Geocoding and visualizing address information with R
The step-by-step in a nutshell
By Carlos A. Toruño P.
December 21, 2022
In the previous series of posts about Web Scraping, we extracted information about lawyers from the German and Polish Bar Associations. Within that information, we were able to retrieve the address for each one of these individuals. Nevertheless, these text strings are just that… text. If we really want to take advantage of this kind of information we need to be able to translate these text characters into a format that we can use to visualize our data in a map. This process of transforming the description of a location into a set of geographical coordinates is called Geocoding.
In this post, I will be using information extracted from the Austrian Bar Association to geocode and visualize the geographical distribution of lawyers across the country using R.
What’s Geocoding?
As mentioned before, geocoding is the process of transforming a description of a location into geographical coordinates such as longitude and latitude. Similarly, you can also perform reverse geocoding, which is the process of recognizing a set of geographical coordinates and provide an associated description about this location and how to reach it.
The most practical way to geocode huge volumes of information is to access the data sets of online mapping services like Google Maps or Open Street Map (OSM) through an API. If you want to know more about such services, I would suggest you check the following video by Google:
Even though Google Maps is the most famous mapping provider out there, in this post I will be showing you how to geocode Austrian addresses using the OSM API. Why?

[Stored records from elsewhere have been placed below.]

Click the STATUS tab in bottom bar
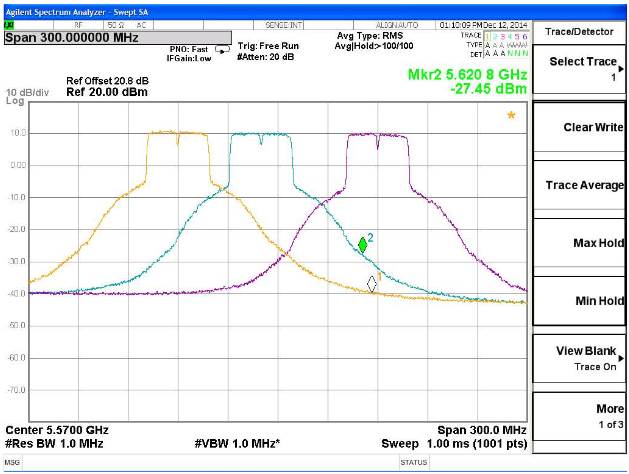Viewport: 629px width, 474px height. click(414, 463)
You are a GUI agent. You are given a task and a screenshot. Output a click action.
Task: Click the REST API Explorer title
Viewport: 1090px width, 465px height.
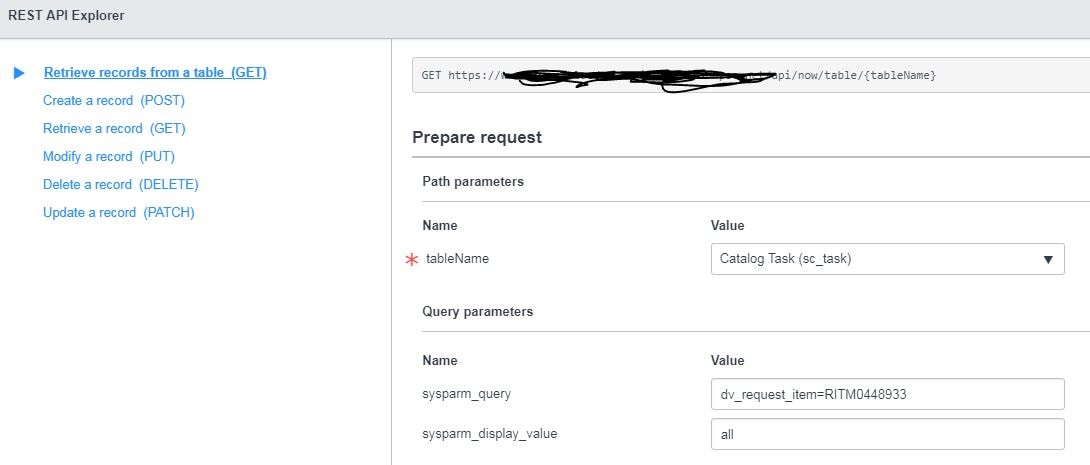[x=67, y=16]
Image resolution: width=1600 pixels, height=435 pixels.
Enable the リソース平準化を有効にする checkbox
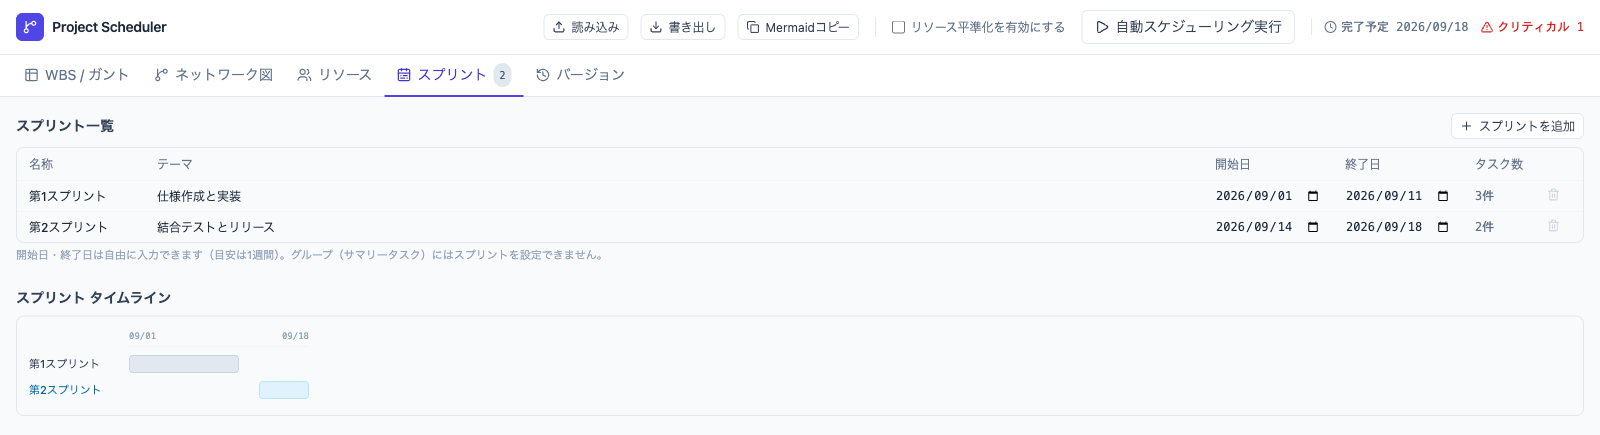[898, 27]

First of all, because their services are freely available through their Nominatim Service and, second, because their coverage and data quality is almost as good as the service provided by Google Maps.

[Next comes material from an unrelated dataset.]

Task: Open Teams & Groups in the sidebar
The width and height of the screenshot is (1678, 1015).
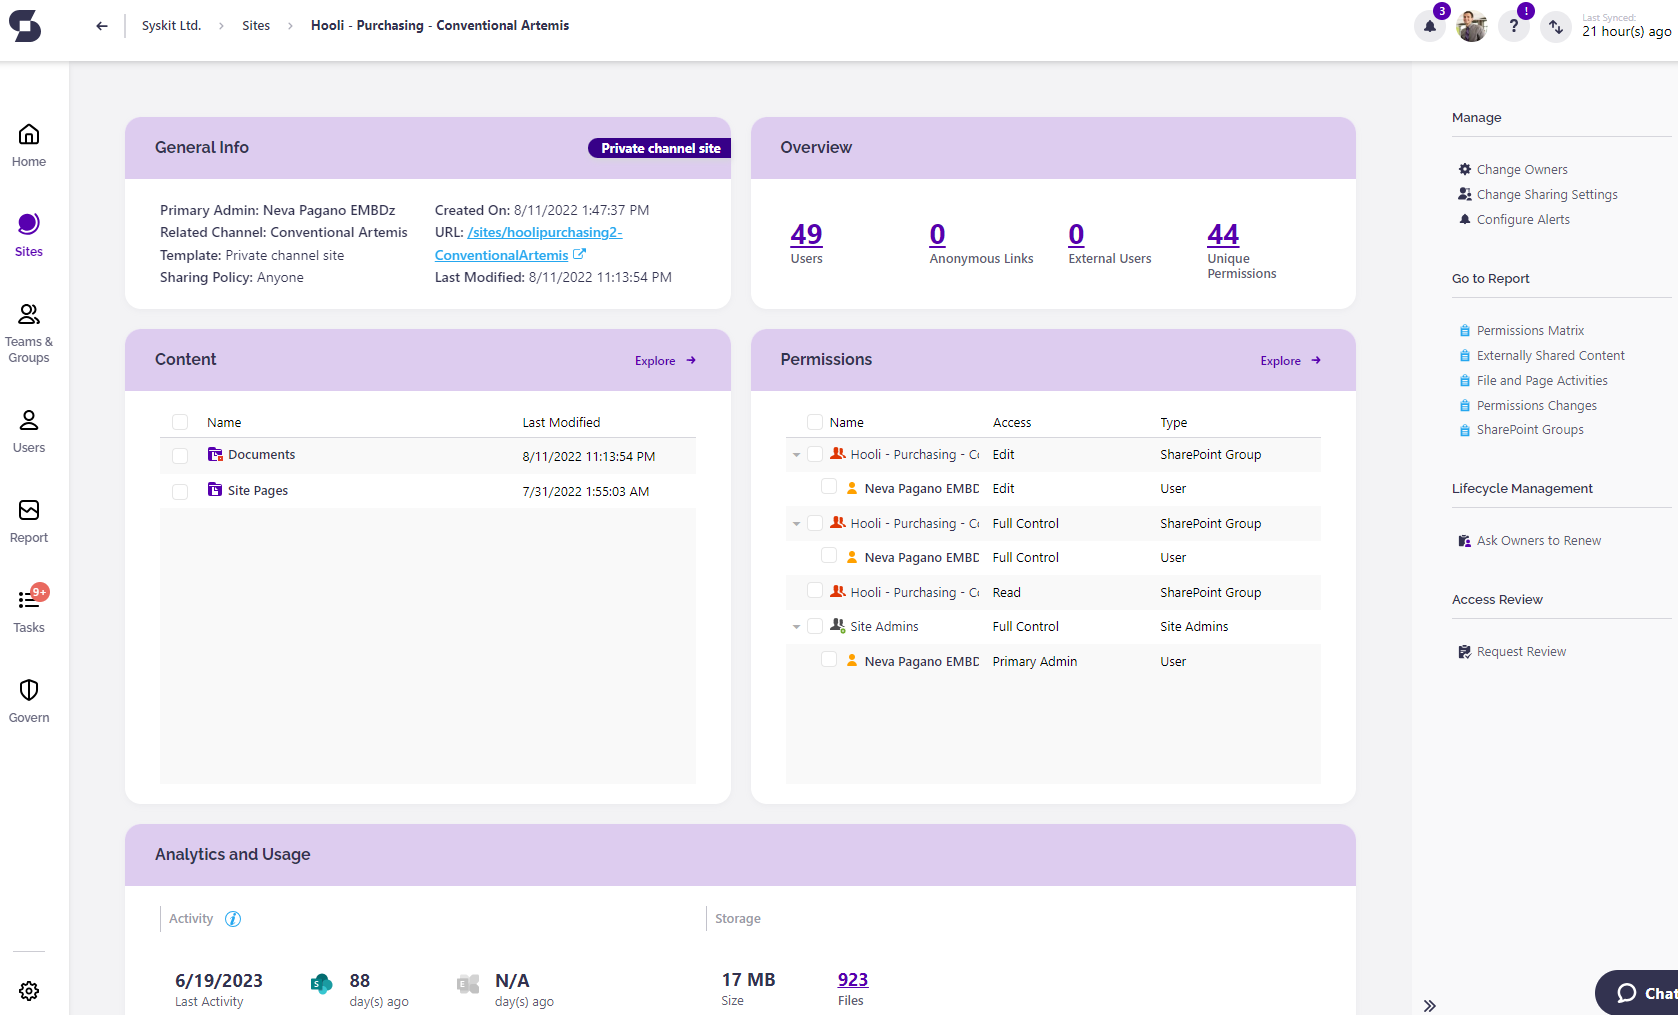Action: coord(28,332)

Having said all this, we can begin with the actual example.
How to geocode addresses using the OSM Nominatim Service?
The key packages that we are going to be using are two: sf
and tmaptools
. The
sf package allow us to access and handle simple features using R programming language. If you are not familiar with the concept of simple features, I would suggest you to read
this article written by Edzer Pebesma. On the other hand, the
tmaptools package is an R-library that provides a wide set of tools for reading and processing spatial data, including the geocode_OSM()
function which will allow us to access the OSM Nominatim Service to geocode strings of text.
Both packages can be installed as follows:
install.packages("sf")
install_github("mtennekes/tmaptools")
Now that we know the tools, lets take a look at the data. For this, we first need to load the libraries that we are going to be using and then, we can read and check the data that we have.
# Loading required libraries
library(tmaptools)
library(sf)
library(tidyverse)
# Reading data
austria_data.df <- read_csv("Austria_data.csv")
# How does data look like?
austria_data.df %>%
slice_head(n = 15) %>%
knitr::kable(format = "html")
address | phone | website | |
---|---|---|---|
1010 Wien--Stubenring 18 | Yes | Yes | No |
5020 Salzburg--Mildenburggasse 1/2 | Yes | Yes | No |
1010 Wien--Stubenring 18 | Yes | Yes | Yes |
1010 Wien--Stubenring 18 | Yes | Yes | No |
6900 Bregenz--Rathausstraße 37 | Yes | Yes | Yes |
1010 Wien--Spiegelgasse 19 | Yes | Yes | No |
1220 Wien--ARES Tower, Donau-City-Straße 11 | Yes | Yes | Yes |
1030 Wien--Riesgasse 3/14 | Yes | Yes | No |
1010 Wien--Wollzeile 17/22 | Yes | Yes | Yes |
1010 Wien--Wollzeile 17/22 | Yes | Yes | Yes |
1010 Wien--Kohlmarkt 8-10/Eing. Wallnerstr. 1 | Yes | Yes | Yes |
1070 Wien--Neustiftgasse 3/7 | Yes | Yes | Yes |
3100 St. Pölten--Domgasse 2 | Yes | Yes | No |
6020 Innsbruck--Wilhelm-Greil-Straße 21/IV. | Yes | Yes | No |
6800 Feldkirch--Schloßgraben 10 | Yes | Yes | Yes |
We have a data frame with four columns. For now, we will be focusing exclusively in the first one, the address. In Austria, all these addresses follow the same pattern: a four digits sequence representing the corresponding ZIP code, followed by the name of the city or town in which the individual is located, followed by a line break represented by two hyphens (–) and then, after this line break, we have the street name and the house number. First, let’s change the line break by a comma and extract only the address information:
# Replacing line breaks by commas and retrieving the addresses as a vector
addresses <- austria_data.df %>%
mutate(address = str_replace_all(address, "--", ", ")) %>%
pull(address)
# How do the vector look like?
addresses[1:15]
[1] "1010 Wien, Stubenring 18"
[2] "5020 Salzburg, Mildenburggasse 1/2"
[3] "1010 Wien, Stubenring 18"
[4] "1010 Wien, Stubenring 18"
[5] "6900 Bregenz, Rathausstraße 37"
[6] "1010 Wien, Spiegelgasse 19"
[7] "1220 Wien, ARES Tower, Donau-City-Straße 11"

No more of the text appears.